Hello world

This article was published on the 24th of April 2019. This article was updated on the 30th of April 2020.

The final goal of this article is to create a program that prints Hello World! using assembly instructions. At first, the used tooling is discussed, after which the sections of a binary are explained, together with example code of the same constructs in other programming languages. Lastly, the Hello World! program is constructed step by step using x86 assembly that is executable on x86 and x86_64 Linux distributions.

Note that all applications, aside from the platform specific linker, can be used on multiple platforms, including Microsoft’s Windows and numerous Linux distributions.

Table of contents

The set-up

To assemble assembly code into an object file, the Netwide ASseMbler (NASM) will be used. The object file is then linked using the GNU Linker, which is included on most Linux distributions. To see if the linker is present on your system, simply type ld in the terminal. The expected output is given below.

libra@laptop:~$ ld
ld: no input files

To install NASM on a Debian based system, use sudo apt install nasm. For those who are using a different system, check your distribution’s repositories or download the latest release here. When executing NASM without any other parameters, the following output should be given.

libra@laptop:~$ nasm
nasm: error: no input file specified
type `nasm -h' for help

Last, but certainly not least, a text editor with proper syntax highlighting for assembly language is preferred, although not required. The suggested editor for this course is SciTE. To install it for your preferred platform, see this page.

Compiling

To compile a x86 assembly file with NASM on a x86_64 system, a few extra flags should be used. Below is a small script that builds and executes a x86 ELF binary based on the source code that resides within program.asm.

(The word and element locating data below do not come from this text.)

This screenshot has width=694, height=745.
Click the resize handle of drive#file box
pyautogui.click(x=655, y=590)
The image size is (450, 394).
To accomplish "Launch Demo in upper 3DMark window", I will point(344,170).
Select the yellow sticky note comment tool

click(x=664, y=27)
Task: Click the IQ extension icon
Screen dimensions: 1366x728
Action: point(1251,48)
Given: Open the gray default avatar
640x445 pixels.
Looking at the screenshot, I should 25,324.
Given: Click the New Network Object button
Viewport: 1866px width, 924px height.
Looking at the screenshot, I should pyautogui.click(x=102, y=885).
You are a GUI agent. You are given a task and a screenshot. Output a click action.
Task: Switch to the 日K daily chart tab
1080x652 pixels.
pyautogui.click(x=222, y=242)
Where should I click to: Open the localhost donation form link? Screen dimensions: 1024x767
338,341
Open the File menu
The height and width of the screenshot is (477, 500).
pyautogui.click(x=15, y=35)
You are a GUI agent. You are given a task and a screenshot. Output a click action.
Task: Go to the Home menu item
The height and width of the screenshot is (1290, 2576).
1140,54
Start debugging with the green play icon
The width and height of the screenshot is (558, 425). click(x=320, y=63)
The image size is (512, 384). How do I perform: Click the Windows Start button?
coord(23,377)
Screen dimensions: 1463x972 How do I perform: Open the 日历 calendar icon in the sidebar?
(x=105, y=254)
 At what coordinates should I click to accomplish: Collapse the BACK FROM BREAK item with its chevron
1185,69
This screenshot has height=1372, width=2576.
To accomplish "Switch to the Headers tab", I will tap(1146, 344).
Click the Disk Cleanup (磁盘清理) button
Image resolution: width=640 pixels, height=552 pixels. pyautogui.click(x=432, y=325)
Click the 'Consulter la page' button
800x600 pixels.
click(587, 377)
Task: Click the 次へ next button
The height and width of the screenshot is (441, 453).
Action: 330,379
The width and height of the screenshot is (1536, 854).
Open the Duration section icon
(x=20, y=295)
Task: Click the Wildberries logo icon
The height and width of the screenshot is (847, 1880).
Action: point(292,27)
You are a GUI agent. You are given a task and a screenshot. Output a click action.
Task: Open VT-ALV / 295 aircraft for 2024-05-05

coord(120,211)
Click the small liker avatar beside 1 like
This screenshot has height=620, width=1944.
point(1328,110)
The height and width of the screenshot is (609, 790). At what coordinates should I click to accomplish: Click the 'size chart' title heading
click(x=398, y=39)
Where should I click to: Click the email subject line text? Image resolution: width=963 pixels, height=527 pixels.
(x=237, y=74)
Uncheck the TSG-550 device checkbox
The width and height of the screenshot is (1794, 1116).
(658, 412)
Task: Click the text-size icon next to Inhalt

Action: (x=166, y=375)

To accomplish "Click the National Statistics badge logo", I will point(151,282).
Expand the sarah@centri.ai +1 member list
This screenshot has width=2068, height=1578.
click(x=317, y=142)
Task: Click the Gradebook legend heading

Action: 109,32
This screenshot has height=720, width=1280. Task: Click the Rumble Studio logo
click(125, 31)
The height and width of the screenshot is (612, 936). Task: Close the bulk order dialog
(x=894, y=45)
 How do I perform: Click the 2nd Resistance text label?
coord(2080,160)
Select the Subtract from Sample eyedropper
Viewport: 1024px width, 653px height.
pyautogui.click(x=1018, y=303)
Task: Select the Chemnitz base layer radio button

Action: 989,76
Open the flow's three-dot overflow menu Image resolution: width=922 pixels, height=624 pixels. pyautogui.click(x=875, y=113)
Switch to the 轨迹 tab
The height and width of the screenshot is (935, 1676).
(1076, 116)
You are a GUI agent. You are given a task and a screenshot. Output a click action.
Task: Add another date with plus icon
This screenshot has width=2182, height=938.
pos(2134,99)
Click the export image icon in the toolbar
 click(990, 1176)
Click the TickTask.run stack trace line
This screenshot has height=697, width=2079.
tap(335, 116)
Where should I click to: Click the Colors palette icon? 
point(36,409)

nasm -f elf32 ./program.asm -o program.o
ld -m elf_i386 ./program.o -o ./program
./program

Sections

Within the assembly language, multiple sections can be used. Three standardised sections will be discussed below.

.data

In here, data is allocated and instantiated. The size of the data that is allocated depends on the declaration directive. The directive is similar for all sizes, as it always starts with a d, which stands for declare.
When using db (declare byte), a single byte (8 bits) is declared. Additionally, one can use dw to declare a word (which is equal to two bytes, or 16 bits), dd to declare a double word (which is equal to four bytes, or 32 bits) or dq to declare a quad word (which is equal to eight bytes, or 64 bits).

.bss

In here, space is reserved to be used during the run time of the program. In short, one can only access this part of the memory during run time. To allocate memory, one should use the resb directive, which stands for reserve byte.

Trying to assign a value to some part of the .bss section results in an error, as can be seen below.

./helloworld.asm:19: warning: attempt to initialize memory in BSS section `.bss': ignored

.text

In this section all the instructions are placed, which is the part of the binary that is executable. Labels and other directives can also be declared here, and they will be used by the assembler and/or linker respectively.

A high level language example

Technically speaking, this example is not completely correct, but it provides some insight in the difference between the .bss and .data sections.

public class Example {
 
    int x;
    int y = 5;
 
    public Example() {
        x = 5;
    }
}

In this example, the variable x is similar to the .bss section. The variable y is similar to the .data section. The constructor similar of the class is similar to the .text section.

The variable x is declared at first, and only assigned a value during the run time. The fact that the compiler might change the code in some stage is out-of-scope for this example. The variable y is declared and immediately instantiated with a value. The constructor is part of the executable code, as such it represents the assembly instructions within the .text section within this example.

Hello World!

The sample program contains only two sections: .data and .text. The labels are declared in the .data section, as can be seen below.

section .data
    hello:     db 'Hello world!',10d
    helloLength:  equ $-hello

To create a label that refers to a part of memory that is allocated, one needs to use the following syntax: labelName: sizeToAllocate ‘value’.
The name of the first label is hello, after which the size is specified by using db, which stands for declare byte. Then, the value that is (eventually) placed at the address of the label is given, in this case the value is equal to Hello World!.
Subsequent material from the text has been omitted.